I agree with you Margaret Ida, go for "giving up" Stevers, which ever interpretation suits. I liked how you both explored the different slants on giving up.

Funny, Margaret Ida, that you talk about quitting ES. Well the possiblity of quitting, even raising that spectre makes me feel uneasy.

So I think the aspect of Giving Up that I would like to work on is giving up doubt. It is a secret let-off clause I use: it keeps me at arm's length (a safety net for me) from true commitment. From time to time I indulge in doubts. Will ES work? What happens if it really does? What happens if it doesn't? You can see from the previous questions that doubt really leads to nothing but circular arguments.

The flipside of the doubt coin is TRUST or FAITH. Trust is easier for me to contemplate as I don't really have a religious or spiritual focus. So I have opted to examine what it means to have faith.

I looked up faith in the web-dictionary and it means:
1) allegiance to duty or a person;
2) fidelity to one's promises;
3) sincerity of intentions:
4) belief, trust in and loyalty to ...X...;
5) firm belief in something for which there is no proof;
6) complete trust
7) something that is believed with especially strong conviction.

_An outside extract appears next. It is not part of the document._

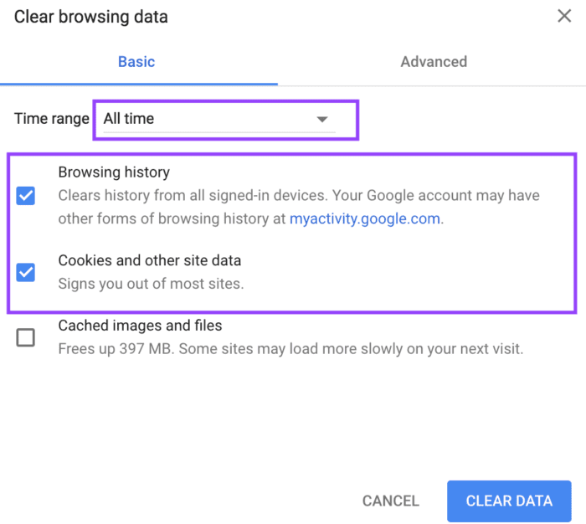Click the Time range label
586x524 pixels.
point(52,119)
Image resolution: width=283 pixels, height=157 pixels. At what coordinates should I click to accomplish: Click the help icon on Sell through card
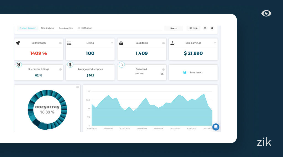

You know I feel a bit like a closet alcoholic when I read what faith actually means. I try on ES, flatter myself, play with it, but when the going gets challenging, I revert to the old tried-and-trusted routines (that don't work!). Complete trust seems to be elusive. Sincerity of intentions: likewise, how sincere can I be when I go all luke-warm on ES when I should be deepening my relationship to it? My scientific background also expects proof. Proof makes ES valid. I don't want magic or dreams. No, I want ES to be a science. Not much scope for unquestioning faith and complete trust there, is there?

By way of wonderful synchronicity, one of my visiting nieces is a fundamentalist Baptist ( - so extreme in her religious beliefs). Though I do not agree with her religious convictions, she has 100% faith. She trusts God will deliver on his/her promises. You know, whether I like to admit it or not, this young woman lives full-time in the present. She doesn't worry herself with questions, God is there and will stand by her and deliver her to eternal life. So what is there to worry about? She takes everything in her stride. What is, is. She accepts it. She is very balanced and disciplined. I believe this ability to have faith, to know without doubt that God (or ES in my case) will keep his word, is a key ingredient to both serenity and adopting an appropriate stance to ES.

I would like to learn to trust. To have faith. To have absolute faith in myself. It is myself that I don't wholly trust - yet!